WHAT IS NEEDED: Copy the material below word for word, starting at the line that contains "Click the search magnifier icon" and continuing through the line that contains "Click the Test".

ROWS:

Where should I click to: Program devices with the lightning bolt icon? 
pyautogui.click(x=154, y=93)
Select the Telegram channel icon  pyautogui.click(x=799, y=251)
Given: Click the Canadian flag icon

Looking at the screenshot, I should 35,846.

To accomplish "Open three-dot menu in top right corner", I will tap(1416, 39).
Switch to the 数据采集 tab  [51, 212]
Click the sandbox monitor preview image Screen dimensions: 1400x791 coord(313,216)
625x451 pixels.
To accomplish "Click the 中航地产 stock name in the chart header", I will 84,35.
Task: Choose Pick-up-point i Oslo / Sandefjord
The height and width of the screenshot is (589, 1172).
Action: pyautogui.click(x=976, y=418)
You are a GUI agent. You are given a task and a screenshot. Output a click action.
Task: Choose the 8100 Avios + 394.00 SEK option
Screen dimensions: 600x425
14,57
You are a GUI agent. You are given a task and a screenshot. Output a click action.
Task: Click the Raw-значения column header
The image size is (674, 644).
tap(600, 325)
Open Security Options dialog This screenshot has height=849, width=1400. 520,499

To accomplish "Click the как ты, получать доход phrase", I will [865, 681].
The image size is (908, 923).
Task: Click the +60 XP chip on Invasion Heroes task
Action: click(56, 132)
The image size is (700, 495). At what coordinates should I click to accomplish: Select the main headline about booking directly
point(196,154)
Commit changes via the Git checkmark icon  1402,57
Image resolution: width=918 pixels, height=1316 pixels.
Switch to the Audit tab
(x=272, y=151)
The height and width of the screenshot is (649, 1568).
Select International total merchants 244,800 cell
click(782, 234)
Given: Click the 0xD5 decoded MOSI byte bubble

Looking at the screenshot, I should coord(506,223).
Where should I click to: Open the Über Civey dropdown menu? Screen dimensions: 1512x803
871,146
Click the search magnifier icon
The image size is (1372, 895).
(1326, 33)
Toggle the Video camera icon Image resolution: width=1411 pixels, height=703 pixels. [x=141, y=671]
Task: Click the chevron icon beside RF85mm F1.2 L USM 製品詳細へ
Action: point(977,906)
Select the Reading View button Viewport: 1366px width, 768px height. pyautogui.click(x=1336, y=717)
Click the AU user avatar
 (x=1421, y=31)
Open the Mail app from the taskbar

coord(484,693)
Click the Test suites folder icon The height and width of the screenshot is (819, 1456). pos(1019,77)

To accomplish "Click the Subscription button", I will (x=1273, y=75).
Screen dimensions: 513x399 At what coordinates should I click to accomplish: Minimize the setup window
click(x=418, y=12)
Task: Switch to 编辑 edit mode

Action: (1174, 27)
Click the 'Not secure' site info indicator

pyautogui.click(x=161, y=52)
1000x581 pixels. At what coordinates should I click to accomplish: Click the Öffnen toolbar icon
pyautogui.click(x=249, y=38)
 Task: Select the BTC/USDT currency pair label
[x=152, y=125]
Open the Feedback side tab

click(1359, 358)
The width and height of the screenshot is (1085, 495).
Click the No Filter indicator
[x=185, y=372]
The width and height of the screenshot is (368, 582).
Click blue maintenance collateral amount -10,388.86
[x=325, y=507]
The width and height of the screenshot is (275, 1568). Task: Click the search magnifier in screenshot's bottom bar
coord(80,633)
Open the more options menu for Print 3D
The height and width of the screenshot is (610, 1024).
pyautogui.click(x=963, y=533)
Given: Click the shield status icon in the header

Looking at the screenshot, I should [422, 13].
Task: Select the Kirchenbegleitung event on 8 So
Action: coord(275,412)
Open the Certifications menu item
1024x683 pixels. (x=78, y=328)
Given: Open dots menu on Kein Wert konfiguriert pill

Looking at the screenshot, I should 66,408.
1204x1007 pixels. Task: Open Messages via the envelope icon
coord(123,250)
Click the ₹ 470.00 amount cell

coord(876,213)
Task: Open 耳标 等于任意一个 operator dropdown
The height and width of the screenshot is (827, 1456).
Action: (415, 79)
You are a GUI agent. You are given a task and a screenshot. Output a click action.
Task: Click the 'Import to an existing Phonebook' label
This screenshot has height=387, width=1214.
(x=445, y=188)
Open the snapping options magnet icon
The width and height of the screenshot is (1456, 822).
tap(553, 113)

OUTPUT FOR THIS TASK:
Click the search magnifier icon
The image size is (1372, 895).
(1326, 33)
Toggle the Video camera icon Image resolution: width=1411 pixels, height=703 pixels. [x=141, y=671]
Task: Click the chevron icon beside RF85mm F1.2 L USM 製品詳細へ
Action: point(977,906)
Select the Reading View button Viewport: 1366px width, 768px height. pyautogui.click(x=1336, y=717)
Click the AU user avatar
 (x=1421, y=31)
Open the Mail app from the taskbar

coord(484,693)
Click the Test suites folder icon The height and width of the screenshot is (819, 1456). pos(1019,77)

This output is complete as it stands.